Futures perk up, mini-budget day, Bitcoin hits record, Capri looks for deals
We hosted our annual “Friendmas” this weekend. A tradition that is now 14 years strong with friends I’ve had for more than 20 years. Throwing a party for friends you’ve had this long is less stressful because you really don’t have to impress them. We’ve seen each other through messy breakups, poor fashion choices, and now the tumultuous joys of parenting. The kind of people I can say, “I’m going to bed now,” while they continue to hang in my home. Except now that we are a little older I don’t come down to beer cans and bodies laying everywhere, I come down to clean dishes and leftovers packed away in the fridge. And instead of beer cans strewn about, it is empty wine bottles neatly ordered by the door. Same, but different.

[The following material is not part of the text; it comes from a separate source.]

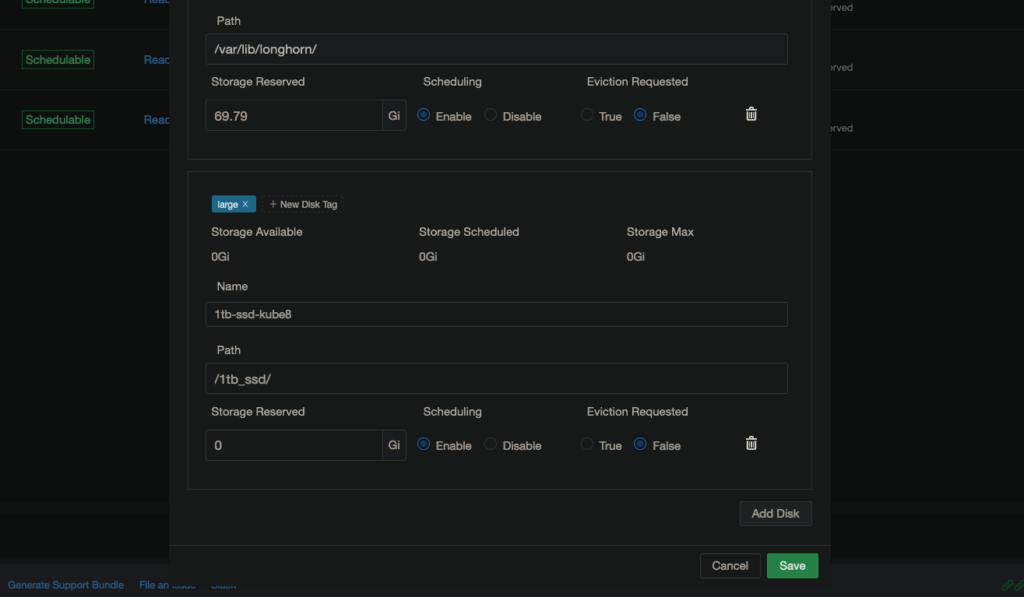
Task: Click the Add Disk button
Action: [775, 513]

Cracks in La La Land: Markets had a rough ride last week, but hope springs eternal and futures are looking at a positive start to the last full trading week of the year. Nevertheless, cracks may be starting to form. “Friday marked the tenth session in a row that more stocks fell than rose within the S&P 500, the longest such run since 1996,” wrote Jim Reid of Deutsche Bank this morning. This comes as we got reminders that inflation is still not totally under control in the US. The bond market is flashing warning signs with the US 10-year posting its biggest weekly jump in yields since October 2023. “Equities are in La La land,” wrote Andrew Brenner at NatAlliance, “Higher rates and a hawkish Fed ease is not the prescription for higher equities.” Speaking of the Fed, they make their rate decision Wednesday. Another rate cut is expected but given hotter inflation, investors expect a pause in rate cuts in January. We also get rate decisions from the Bank of Japan and Bank of England on Thursday. While futures are resilient this morning, oil is struggling as we got signs of weaker economic activity out of China. Retail sales growth and fixed asset investment in China was below expectations. In addition, we saw continued weakness in property investment and residential property sales. A lot happening in Canada today and this week. Tomorrow, we get a read of inflation and this afternoon Bank of Canada governor Tiff Macklem will be giving his year-end address. We get the Fall Economic Statement today at 4pmET (more below).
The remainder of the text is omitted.